Task directions
Search the data for "музей". Return each matching line.

Source information
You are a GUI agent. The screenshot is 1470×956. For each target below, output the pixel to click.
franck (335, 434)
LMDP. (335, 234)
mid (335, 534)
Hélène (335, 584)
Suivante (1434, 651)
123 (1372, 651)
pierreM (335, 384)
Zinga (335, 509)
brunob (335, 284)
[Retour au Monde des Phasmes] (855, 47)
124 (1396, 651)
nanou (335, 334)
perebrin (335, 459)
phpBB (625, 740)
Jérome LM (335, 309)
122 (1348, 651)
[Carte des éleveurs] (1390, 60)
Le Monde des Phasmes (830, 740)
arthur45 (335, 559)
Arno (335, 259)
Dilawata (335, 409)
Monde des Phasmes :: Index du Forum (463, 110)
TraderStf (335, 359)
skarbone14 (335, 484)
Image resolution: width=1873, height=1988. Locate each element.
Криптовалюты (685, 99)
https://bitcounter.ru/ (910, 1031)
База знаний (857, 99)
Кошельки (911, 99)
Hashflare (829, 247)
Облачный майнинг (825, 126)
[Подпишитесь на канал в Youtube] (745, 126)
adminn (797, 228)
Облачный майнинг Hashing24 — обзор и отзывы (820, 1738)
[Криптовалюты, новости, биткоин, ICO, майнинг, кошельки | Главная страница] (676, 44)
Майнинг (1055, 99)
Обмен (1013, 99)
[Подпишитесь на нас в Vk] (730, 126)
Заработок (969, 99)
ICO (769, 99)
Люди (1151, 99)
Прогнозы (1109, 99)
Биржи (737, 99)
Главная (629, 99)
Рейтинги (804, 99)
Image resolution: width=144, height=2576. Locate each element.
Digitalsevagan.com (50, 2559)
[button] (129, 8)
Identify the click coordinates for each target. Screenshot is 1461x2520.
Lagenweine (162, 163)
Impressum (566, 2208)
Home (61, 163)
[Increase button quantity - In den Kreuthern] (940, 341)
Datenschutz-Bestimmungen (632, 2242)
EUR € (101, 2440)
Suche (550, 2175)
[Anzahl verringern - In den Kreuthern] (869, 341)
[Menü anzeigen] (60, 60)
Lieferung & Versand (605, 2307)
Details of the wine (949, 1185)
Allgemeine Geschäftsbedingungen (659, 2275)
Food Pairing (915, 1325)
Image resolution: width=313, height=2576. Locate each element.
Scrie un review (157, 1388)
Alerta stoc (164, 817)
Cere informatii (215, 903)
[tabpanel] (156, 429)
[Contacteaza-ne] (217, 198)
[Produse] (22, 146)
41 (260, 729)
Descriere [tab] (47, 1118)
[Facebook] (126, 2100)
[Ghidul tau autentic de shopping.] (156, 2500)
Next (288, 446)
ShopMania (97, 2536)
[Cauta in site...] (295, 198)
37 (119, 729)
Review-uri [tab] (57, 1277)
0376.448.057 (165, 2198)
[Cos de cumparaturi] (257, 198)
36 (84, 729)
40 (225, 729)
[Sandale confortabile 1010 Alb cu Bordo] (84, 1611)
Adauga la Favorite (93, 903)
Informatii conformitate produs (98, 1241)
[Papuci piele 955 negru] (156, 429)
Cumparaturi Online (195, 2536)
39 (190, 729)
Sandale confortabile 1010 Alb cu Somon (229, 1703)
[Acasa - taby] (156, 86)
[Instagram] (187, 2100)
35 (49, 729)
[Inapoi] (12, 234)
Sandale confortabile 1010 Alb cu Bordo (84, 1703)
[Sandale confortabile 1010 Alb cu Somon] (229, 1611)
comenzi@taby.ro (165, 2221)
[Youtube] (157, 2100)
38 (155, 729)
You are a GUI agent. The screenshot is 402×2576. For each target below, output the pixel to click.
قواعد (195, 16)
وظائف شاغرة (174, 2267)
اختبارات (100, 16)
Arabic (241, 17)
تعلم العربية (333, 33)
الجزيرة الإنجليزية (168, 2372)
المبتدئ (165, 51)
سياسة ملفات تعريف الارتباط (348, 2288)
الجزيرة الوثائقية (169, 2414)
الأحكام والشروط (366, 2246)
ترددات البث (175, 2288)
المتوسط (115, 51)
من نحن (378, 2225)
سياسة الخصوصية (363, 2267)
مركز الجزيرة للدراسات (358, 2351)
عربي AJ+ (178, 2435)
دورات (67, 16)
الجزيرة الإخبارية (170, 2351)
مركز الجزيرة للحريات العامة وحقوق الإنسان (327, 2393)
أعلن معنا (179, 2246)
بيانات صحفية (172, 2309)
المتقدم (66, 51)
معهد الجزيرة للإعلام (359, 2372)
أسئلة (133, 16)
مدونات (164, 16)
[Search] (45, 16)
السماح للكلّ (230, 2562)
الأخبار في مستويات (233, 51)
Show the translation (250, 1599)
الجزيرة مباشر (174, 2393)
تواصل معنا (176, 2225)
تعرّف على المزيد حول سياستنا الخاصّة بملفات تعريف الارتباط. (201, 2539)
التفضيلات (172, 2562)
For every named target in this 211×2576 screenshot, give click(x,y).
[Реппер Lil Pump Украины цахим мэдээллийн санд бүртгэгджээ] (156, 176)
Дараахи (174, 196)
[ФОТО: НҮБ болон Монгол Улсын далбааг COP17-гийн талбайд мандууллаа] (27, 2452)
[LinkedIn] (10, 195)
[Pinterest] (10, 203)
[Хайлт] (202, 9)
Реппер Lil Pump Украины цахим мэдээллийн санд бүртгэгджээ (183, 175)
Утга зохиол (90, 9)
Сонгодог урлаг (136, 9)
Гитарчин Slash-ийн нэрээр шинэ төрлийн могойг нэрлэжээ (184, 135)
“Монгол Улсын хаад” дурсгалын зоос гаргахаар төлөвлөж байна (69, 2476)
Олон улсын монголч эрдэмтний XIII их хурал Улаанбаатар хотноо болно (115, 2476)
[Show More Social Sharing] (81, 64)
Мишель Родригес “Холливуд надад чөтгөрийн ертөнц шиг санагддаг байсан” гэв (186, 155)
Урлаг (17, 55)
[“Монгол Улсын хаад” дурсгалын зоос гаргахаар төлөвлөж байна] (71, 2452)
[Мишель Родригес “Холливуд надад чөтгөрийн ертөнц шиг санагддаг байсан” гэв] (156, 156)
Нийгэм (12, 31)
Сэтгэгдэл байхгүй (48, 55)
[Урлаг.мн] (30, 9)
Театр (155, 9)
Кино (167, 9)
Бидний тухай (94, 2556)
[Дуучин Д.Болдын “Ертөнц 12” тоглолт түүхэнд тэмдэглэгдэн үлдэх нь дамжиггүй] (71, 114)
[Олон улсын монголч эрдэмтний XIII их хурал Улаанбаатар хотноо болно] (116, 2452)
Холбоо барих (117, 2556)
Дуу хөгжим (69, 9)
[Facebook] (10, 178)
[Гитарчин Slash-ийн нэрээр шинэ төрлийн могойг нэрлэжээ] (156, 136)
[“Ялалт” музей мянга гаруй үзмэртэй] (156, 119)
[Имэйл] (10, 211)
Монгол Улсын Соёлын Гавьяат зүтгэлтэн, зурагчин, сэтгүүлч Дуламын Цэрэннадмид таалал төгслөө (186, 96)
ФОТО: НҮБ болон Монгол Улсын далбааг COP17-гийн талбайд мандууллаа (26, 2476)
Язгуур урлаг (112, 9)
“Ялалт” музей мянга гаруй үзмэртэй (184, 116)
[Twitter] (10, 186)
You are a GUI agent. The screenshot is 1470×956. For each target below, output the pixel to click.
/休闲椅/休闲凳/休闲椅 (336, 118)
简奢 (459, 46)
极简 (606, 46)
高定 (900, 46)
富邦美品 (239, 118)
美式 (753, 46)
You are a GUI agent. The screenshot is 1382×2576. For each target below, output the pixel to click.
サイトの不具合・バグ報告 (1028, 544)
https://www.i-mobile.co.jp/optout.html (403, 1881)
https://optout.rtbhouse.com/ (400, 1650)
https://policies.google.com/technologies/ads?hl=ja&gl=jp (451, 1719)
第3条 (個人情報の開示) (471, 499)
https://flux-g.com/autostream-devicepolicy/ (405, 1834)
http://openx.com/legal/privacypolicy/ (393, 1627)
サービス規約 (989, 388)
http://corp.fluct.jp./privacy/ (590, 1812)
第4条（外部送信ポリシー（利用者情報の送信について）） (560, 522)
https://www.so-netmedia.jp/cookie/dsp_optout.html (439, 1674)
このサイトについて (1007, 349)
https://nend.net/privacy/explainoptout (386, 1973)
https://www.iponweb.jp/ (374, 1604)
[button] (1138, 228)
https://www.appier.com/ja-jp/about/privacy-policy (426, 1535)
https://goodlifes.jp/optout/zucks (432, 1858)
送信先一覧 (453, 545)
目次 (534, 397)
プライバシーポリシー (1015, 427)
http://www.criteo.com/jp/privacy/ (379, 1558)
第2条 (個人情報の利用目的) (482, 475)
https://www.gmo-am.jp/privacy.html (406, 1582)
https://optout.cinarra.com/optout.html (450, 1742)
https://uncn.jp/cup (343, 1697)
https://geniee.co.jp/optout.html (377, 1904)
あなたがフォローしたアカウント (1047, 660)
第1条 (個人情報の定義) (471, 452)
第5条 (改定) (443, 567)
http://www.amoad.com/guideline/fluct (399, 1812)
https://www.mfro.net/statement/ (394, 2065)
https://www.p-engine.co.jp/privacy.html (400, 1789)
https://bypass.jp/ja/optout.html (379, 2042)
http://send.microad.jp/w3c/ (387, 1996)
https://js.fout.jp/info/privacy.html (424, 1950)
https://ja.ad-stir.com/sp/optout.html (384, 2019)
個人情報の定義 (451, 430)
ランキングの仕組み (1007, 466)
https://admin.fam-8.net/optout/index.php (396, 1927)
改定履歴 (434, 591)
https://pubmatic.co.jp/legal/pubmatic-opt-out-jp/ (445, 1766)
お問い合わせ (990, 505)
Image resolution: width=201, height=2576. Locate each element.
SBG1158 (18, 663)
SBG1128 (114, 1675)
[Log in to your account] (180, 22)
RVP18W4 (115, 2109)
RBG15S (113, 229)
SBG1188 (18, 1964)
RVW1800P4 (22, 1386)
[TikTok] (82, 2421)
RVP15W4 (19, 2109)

Response area
[“Ялалт” музей мянга гаруй үзмэртэй] (156, 119)
“Ялалт” музей мянга гаруй үзмэртэй (184, 116)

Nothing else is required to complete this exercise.